(Dataset entries)
>>>

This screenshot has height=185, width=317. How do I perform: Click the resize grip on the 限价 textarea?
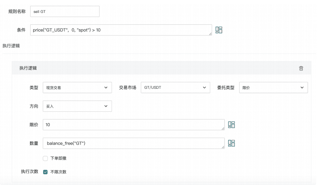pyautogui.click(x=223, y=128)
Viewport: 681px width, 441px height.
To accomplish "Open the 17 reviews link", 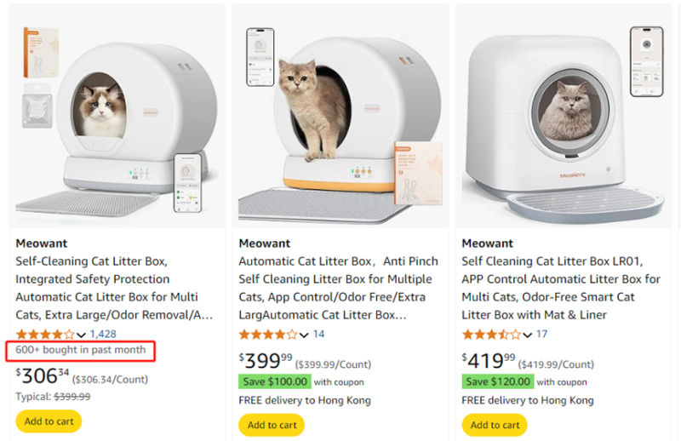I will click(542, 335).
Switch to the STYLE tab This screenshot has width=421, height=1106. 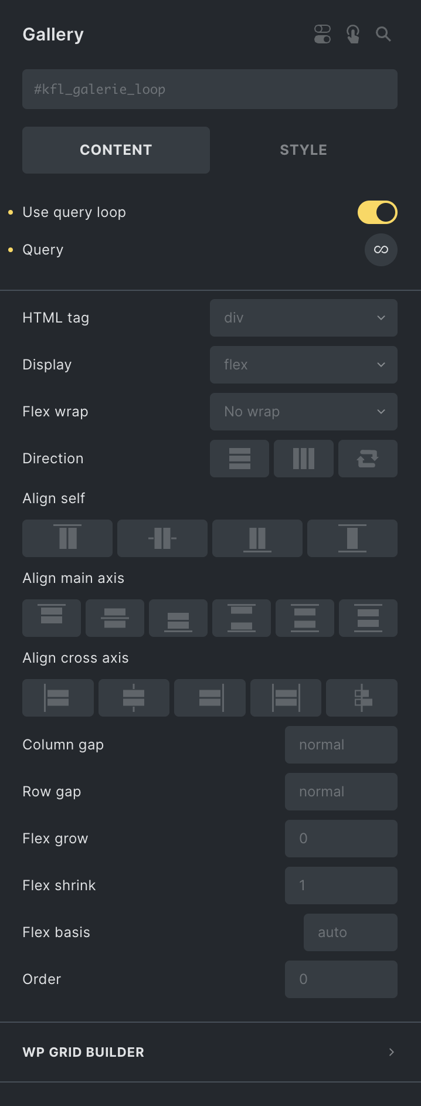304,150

<<<
>>>

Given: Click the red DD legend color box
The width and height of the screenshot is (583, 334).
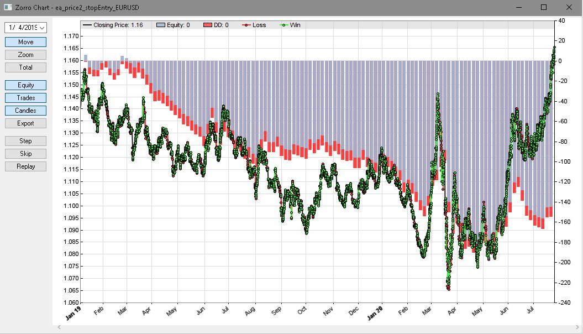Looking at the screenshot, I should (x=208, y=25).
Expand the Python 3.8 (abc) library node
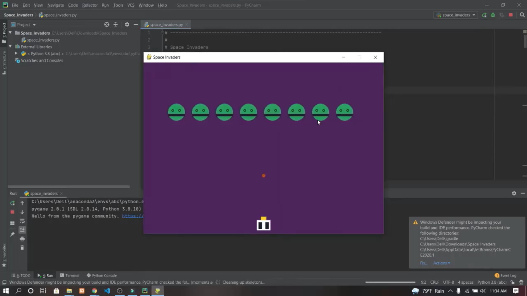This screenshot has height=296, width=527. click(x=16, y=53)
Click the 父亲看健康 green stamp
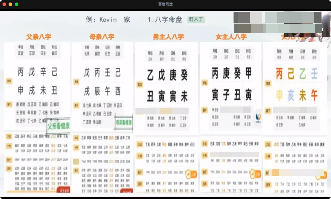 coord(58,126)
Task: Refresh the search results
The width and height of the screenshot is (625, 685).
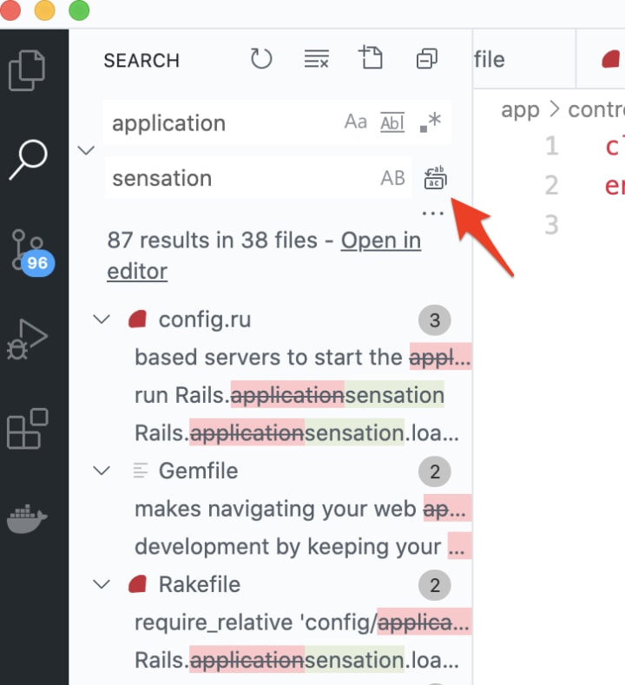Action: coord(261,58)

<<<

▸ **Description of the task**
Going by the entries above, repeat exactly the lines that start at the line with "The width and height of the screenshot is (583, 334)." and go on through the line with "Task: Refresh the search results". Pictures are not part of the copy.

▸ **Answer to the problem**
The width and height of the screenshot is (583, 334).
Looking at the screenshot, I should (x=208, y=25).
Expand the Python 3.8 (abc) library node
This screenshot has height=296, width=527. click(x=16, y=53)
Click the 父亲看健康 green stamp
 coord(58,126)
Task: Refresh the search results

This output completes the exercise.